LONDON (ICIS)--While the outlook for Europe’s naphtha and gasoline market continues to be contingent on movements in upstream oil prices, progress made towards the gradual rebalancing of the global oil market means other supply and demand factors are increasingly important as price determiners for both products.
Crude oil outlook
In Europe, the price of both naphtha and gasoline closely track movements in the region’s benchmark crude, trading relative to ICE Brent crude oil futures.
Despite missing its monthly production-cutting goals in six of the 12 months until November 2017, OPEC’s relative success at reducing oil output has contributed to setting the oil market onto a healthier path for the next year.

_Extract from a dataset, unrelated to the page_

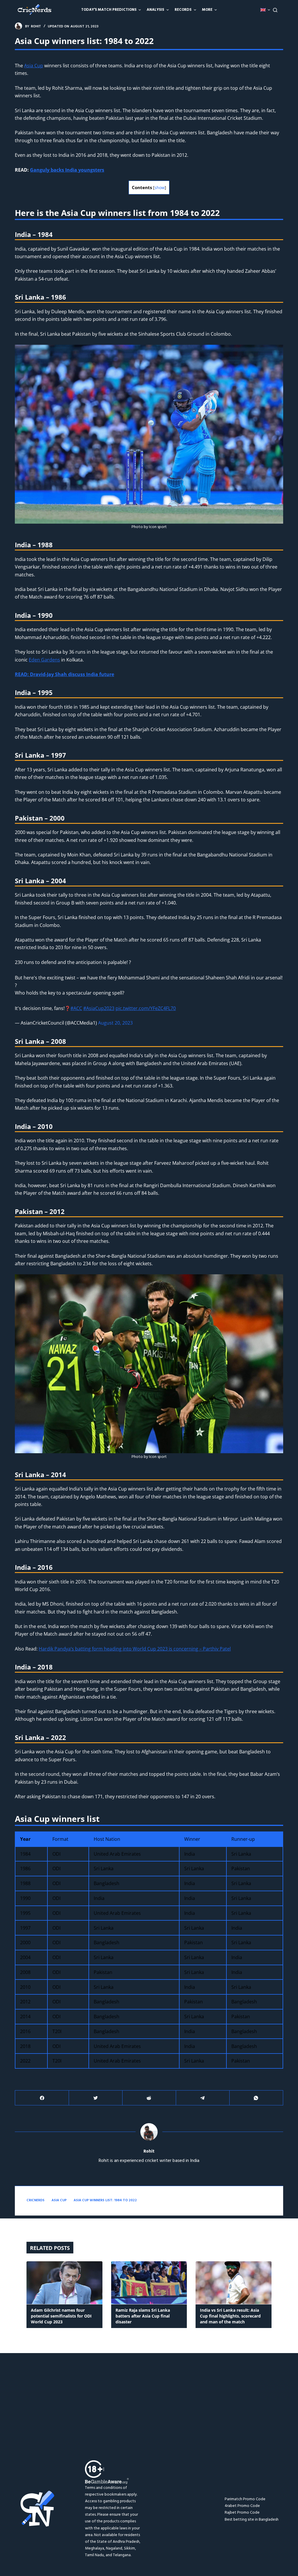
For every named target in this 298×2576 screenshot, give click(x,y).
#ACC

As of 18 December 2017, the US Energy Information Association forecasts Brent spot prices to average $57/bbl in 2018, up from an average of $54/bbl in 2017. As well as creating upward price momentum, OPEC’s supply curtailment has flipped the crude oil market into backwardation, further discouraging inventory building.
The backward structure of the crude market means that current spot oil prices fall below those for delivery in future months, suggesting tightening supply and strong demand right now. This indicates a bullish trajectory for oil for the coming year.
A rise in oil prices could come as bad news for refinery profit margins if increases happen sharply in the coming months. Refining margins already took a hit in December 2017, falling to a 15-month low due to weakness in the gasoline market as ballooning US inventories led to a dip in export demand.
Despite uncertainty regarding further weakening, upcoming refinery maintenance at the beginning of 2018 is likely to pull margins back to more attractive values.
“On the margins front, we expect fairly healthy levels over the first quarter of the year, with European refiners particularly boosted by the impact of hefty Middle Eastern turnarounds and the associated pull on gasoline barrels through into the spring,” said Sam Alderson, Oil Analyst from Energy Aspects.
As well as boosting refinery margins, traders will also welcome the planned maintenance as consumers turn to the spot market to buy naphtha and gasoline.
“I would say first half of the year looks relatively strong, especially Q1, when there is lots of refinery maintenance. We should get demand out of these,” said one naphtha trader.
Naphtha demand from the petrochemical industry has been relatively robust for several months, after enduring stiff competition from alternative feedstock propane in the first quarter of 2017. The propane-naphtha spread reached figures as low as -$94/tonne on 13 April, making propane temporarily a more attractive material to crack.
Propane and naphtha can both be cracked to produce a range of petrochemicals, and most refiners can switch between the two depending on the attractiveness of the price spread and potential profit margins at any given time.
There are expectations that naphtha demand from European refiners will hold up during the first half of 2018, but increasing US shale production and the resulting increase in LPG supply could pose a threat for demand later in the year.
“The problem is that we think that with expansions in the US we will have more LPG supply,” said one trader. “They are already cracking more LPG in the second half of next year, and there are cracker maintenances too so Q3 might not be very good.”
Activity across the Atlantic could also influence Europe’s gasoline market next year, as it did at the end of 2017, when US stocks of gasoline rose for six consecutive weeks until 21 December. The gasoline glut caused a decrease in export demand from Europe to the US, with no US-bound cargoes detected from the key Amsterdam-Rotterdam-Antwerp (ARA) hub in the month until 13 December.
US oil production is predicted to reach record levels during 2018. This is likely to generate more regional gasoline production and potentially further weaken Europe’s gasoline market. Middle East refinery maintenances in the first half of the year could work to offset the impact, as well as efforts to ramp up activity on alternative export routes such as western Africa, sources said.
Despite countries such as the UK and France pledging to ban all sales of gasoline-fuelled vehicles during 2017, the prospect of EVs usurping gasoline demand is a distant worry for Europe’s gasoline market. According to the International Energy Agency, new registrations of electric cars hit record peaks in 2016, with more than 750,000 sales worldwide, which brought the global stock to 2m.
But alternative fuel vehicles still make up but a tiny fraction of Europe’s overall vehicle usage, with gasoline fuelling over half of the region’s cars in 2015, according to ACEA (the European Automobile Manufactures Association).